But here’s the crux: If a student is “checked out,” it’s usually because the product they’re being sold is absolute irrelevant or maybe even utter rubbish in their minds, they just don’t say it. We’ve spent decades blaming the “customer” (the student) for not liking a “product” (the institutionalised education system) that hasn’t had a meaningful user experience update since the industrial revolution. Maybe it’s time to seriously explore who is actually responsible for the FUs (Fails / Ungraded) on that report card knowing very well that the kids will bear the outcome for the rest of their lives.
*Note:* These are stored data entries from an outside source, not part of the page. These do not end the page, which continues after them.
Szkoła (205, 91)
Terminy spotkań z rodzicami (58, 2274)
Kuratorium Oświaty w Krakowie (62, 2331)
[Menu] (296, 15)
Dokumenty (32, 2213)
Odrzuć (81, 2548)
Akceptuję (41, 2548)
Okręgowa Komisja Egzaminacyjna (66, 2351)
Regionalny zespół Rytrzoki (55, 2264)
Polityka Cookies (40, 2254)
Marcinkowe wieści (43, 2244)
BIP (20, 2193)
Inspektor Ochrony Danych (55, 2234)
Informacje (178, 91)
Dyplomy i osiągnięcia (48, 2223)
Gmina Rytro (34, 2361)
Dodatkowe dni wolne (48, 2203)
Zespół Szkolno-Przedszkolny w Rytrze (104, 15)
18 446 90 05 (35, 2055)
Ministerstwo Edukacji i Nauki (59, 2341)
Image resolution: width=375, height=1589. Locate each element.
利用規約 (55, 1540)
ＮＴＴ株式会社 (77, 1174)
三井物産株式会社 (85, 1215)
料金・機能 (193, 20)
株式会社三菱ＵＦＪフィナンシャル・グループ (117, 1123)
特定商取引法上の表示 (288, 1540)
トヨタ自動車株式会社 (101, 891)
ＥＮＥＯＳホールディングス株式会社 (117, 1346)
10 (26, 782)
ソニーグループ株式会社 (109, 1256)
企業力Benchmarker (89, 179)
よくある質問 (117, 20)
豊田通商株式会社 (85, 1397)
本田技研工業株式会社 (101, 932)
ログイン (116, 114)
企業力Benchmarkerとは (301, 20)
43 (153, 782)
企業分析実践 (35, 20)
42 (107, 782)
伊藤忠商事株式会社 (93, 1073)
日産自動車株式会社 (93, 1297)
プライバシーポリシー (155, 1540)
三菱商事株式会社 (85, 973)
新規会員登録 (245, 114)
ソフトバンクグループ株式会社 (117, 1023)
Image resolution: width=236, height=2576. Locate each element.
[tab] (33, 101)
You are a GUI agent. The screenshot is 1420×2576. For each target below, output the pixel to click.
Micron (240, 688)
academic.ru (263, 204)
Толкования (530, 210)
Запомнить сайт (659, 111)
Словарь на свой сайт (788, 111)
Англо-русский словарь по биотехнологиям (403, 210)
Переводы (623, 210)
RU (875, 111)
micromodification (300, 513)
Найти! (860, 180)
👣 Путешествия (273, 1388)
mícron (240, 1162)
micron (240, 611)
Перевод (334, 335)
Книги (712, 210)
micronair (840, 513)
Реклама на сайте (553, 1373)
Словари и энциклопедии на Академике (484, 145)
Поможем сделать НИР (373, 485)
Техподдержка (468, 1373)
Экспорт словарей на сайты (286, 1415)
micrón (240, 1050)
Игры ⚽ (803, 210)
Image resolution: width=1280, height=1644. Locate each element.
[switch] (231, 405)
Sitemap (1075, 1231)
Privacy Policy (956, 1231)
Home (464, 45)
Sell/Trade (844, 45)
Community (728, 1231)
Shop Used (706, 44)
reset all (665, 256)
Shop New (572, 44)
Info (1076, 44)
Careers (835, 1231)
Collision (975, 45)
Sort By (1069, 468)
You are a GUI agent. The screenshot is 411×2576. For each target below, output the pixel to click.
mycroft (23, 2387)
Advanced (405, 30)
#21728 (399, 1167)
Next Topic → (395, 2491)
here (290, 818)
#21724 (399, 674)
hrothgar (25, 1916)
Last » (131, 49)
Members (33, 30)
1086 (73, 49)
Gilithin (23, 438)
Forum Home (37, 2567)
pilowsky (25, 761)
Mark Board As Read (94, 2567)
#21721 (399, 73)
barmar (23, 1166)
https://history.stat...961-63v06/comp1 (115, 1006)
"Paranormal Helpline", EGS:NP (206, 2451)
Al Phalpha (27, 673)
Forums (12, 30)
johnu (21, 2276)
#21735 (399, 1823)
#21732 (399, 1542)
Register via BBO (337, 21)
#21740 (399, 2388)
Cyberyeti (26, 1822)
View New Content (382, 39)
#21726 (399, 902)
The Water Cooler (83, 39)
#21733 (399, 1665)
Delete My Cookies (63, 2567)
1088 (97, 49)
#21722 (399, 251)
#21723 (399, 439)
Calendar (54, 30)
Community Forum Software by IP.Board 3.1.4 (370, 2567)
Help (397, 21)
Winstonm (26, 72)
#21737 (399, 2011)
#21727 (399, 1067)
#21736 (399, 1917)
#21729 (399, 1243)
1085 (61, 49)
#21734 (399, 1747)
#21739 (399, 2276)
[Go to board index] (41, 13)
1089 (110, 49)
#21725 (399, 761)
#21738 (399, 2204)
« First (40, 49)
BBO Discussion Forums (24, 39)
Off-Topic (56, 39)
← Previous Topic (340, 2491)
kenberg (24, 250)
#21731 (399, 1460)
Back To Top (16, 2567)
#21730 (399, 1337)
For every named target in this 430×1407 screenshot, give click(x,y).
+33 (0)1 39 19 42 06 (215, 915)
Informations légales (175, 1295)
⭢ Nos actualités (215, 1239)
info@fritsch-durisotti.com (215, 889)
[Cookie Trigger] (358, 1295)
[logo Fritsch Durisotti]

And not to discount kids with learning difficulties like dyslexia, which I write about 12 years ago when my Clié 12 then and facing her big PSLE exam at Primary 6.

The Responsibility Gap: Narratives vs. Reality

We sometimes treat education like a one-way street where the teacher is just a mailman delivering “knowledge” and the student is a faulty mailbox. I don’t think so. Education is a co-production. If the Michelin Star chef cooks something the customer don’t appreciate, the meal sucks.

1. The Teacher’s Job: Selling the “Why”

In 2026, information is a commodity. You can learn anything from your phone and from a charismatic YouTuber in a 10-minute video that feels like a Marvel movie.

So, if a teacher stands in front of a class and says, “Open to page 42 because it’s on the mid-year exams,” they have officially failed. Their real job isn’t to read the textbook; it’s to market the relevancy. If you can’t tell a 12-year-old why Geometry or Algebra matters to their future paycheck or their Minecraft build, you haven’t done your job. You’re just a narrator for a very boring irrelevant book that somehow everyone will be tested on.

2. The Student’s Job: The “Sweat Equity”

Look, the kids aren’t totally innocent. The student is responsible for the labor. You can’t download a muscular bicep; you have to do the reps. They own the focus, the effort, the late nights, and the discipline.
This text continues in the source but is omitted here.